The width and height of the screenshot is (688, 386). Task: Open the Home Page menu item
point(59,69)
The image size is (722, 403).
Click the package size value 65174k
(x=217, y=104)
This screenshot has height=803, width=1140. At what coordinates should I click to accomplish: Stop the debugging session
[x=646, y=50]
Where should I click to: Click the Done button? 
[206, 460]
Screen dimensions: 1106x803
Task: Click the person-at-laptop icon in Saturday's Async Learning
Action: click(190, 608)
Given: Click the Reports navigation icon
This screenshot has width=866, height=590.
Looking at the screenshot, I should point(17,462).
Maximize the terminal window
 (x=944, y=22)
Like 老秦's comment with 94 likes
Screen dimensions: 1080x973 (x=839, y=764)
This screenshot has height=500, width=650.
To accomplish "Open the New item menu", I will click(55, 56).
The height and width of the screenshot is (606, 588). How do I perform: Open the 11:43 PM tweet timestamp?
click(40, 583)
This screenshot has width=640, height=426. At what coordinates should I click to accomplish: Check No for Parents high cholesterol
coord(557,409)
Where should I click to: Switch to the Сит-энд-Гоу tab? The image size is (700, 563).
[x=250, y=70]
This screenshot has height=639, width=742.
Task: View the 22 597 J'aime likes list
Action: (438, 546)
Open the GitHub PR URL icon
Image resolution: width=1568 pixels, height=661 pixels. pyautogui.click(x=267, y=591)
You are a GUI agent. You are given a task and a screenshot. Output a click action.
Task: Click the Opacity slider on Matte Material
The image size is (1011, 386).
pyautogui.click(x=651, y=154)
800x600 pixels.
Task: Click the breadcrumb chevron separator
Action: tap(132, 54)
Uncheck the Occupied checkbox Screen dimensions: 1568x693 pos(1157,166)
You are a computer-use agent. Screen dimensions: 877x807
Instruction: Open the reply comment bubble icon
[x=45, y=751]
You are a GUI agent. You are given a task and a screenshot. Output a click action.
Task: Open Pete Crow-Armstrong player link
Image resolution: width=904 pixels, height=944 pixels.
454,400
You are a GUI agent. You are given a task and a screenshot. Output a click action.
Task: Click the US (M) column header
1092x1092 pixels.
----------------
Exactly the lines from the one holding "Open the GitHub PR URL icon" to the final line of the listing, both included, must make up the answer.

SOLUTION TO THIS TASK:
Open the GitHub PR URL icon
Image resolution: width=1568 pixels, height=661 pixels. pyautogui.click(x=267, y=591)
You are a GUI agent. You are given a task and a screenshot. Output a click action.
Task: Click the Opacity slider on Matte Material
The image size is (1011, 386).
pyautogui.click(x=651, y=154)
800x600 pixels.
Task: Click the breadcrumb chevron separator
Action: tap(132, 54)
Uncheck the Occupied checkbox Screen dimensions: 1568x693 pos(1157,166)
You are a computer-use agent. Screen dimensions: 877x807
Instruction: Open the reply comment bubble icon
[x=45, y=751]
You are a GUI agent. You are given a task and a screenshot. Output a click action.
Task: Open Pete Crow-Armstrong player link
Image resolution: width=904 pixels, height=944 pixels.
454,400
You are a GUI agent. You are given a task and a screenshot. Output a click action.
Task: Click the US (M) column header
1092x1092 pixels.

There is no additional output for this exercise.